Ähnlich dramatisch sehen auch die Ausstiegsgedanken bei ZFA aus ihrem Beruf aus: Seit 2019 denkt jede dritte ZFA mindestens einige Male im Monat darüber nach. Der Arbeitsmarkt ist auch hier faktisch leer und freie Stellen können nicht nachbesetzt werden. Die Auswirkungen auf die zahnärztliche Versorgung und die Mundgesundheit werden von den Verantwortlichen in der Politik auch hier nicht gesehen.
Die Leistungen der MFA und ZFA wurden von der Politik mehrfach beim Corona-Sonderbonus ignoriert. Jetzt belasten die steigenden Energiekosten und die hohe Inflationsrate von mehr als 10 Prozent jede MFA und ZFA direkt. Denn mit mittleren Bruttoentgelten zwischen 2.269 und 2.655 Euro in Vollzeit, so der Entgeltatlas der Agentur für Arbeit, sind MFA und ZFA durch die Preissteigerungen bei Nahrungsmitteln besonders betroffen, ein selbstständiges Leben ist kaum möglich.

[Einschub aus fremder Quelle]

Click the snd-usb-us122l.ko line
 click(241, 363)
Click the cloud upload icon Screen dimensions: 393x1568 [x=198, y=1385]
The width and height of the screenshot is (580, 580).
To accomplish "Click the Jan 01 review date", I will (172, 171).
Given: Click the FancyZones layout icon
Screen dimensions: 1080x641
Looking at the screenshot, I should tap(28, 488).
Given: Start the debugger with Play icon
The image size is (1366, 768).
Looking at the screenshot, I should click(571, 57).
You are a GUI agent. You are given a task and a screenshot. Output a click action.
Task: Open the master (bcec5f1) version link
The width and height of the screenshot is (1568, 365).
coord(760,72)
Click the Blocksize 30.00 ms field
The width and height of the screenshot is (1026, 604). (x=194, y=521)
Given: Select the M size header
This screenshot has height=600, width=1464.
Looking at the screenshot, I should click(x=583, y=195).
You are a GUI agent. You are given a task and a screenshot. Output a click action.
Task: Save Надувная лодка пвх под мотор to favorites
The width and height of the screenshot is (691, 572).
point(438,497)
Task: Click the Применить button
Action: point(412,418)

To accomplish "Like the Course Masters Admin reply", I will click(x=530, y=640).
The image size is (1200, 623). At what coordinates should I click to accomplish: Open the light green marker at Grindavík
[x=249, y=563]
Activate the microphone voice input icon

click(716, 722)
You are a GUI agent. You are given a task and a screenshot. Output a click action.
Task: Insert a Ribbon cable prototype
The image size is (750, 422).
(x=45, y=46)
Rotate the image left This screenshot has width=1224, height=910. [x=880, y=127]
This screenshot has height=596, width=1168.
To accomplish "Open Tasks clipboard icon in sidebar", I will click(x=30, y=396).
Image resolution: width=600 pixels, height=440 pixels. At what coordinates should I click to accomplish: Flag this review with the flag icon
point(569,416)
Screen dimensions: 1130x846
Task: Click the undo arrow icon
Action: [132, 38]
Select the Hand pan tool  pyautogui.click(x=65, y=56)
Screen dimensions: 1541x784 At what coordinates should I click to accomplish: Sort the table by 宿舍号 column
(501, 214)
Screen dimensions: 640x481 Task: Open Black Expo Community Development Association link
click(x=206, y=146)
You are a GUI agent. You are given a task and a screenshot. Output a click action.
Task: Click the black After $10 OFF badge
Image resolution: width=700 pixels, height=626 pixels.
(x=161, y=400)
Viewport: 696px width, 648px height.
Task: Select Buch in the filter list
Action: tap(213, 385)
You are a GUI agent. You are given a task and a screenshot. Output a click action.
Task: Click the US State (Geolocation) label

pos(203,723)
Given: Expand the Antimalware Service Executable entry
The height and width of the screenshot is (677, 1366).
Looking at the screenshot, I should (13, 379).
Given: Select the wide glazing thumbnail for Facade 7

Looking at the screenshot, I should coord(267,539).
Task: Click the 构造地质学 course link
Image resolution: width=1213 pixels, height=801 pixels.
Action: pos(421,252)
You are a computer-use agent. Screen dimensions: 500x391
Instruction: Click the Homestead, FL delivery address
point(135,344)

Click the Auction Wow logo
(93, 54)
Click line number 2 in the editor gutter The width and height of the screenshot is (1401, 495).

„Wenn es um die Steigerung der Gehälter von MFA und ZFA geht, glaubt die Politik, sich mit dem Verweis auf die Tarifautonomie herausreden zu können“, erklärt Hannelore König weiter. „Das ist mehr als unfair. Denn im Gegensatz zu anderen Einrichtungen im Gesundheitswesen ist es in der vertragsärztlichen und vertragszahnärztlichen Versorgung für uns als Tarifpartner nur eingeschränkt möglich, Gehaltssteigerungen wirksam durchzusetzen. Tariferhöhungen von Pflegekräften in Kliniken und Pflegeeinrichtungen werden automatisch durch den Staat refinanziert. Im Bereich der niedergelassenen Ärzte- und Zahnärzteschaft gibt es diesen Mechanismus nicht. Hier fließen die ausgehandelten Gehaltssteigerungen erst mit erheblicher Verzögerung nur zum Teil – und dann unbestimmt über Punktwerte – in die Honorare der Arbeitgeberseite. Wenn die Bundesregierung ihr Versprechen aus dem Koalitionsvertrag halten und auch Medizinische und Zahnmedizinische Fachangestellte als Gesundheitsberufe stärken will, dann muss es hier schnell eine Änderung geben. Dafür gehen wir wieder auf die Straße.“
Die Aktion in Berlin findet am 8. Februar 2022 von 13:30 bis 16:00 auf der Freifläche vor dem Brandenburger Tor am Pariser Platz statt.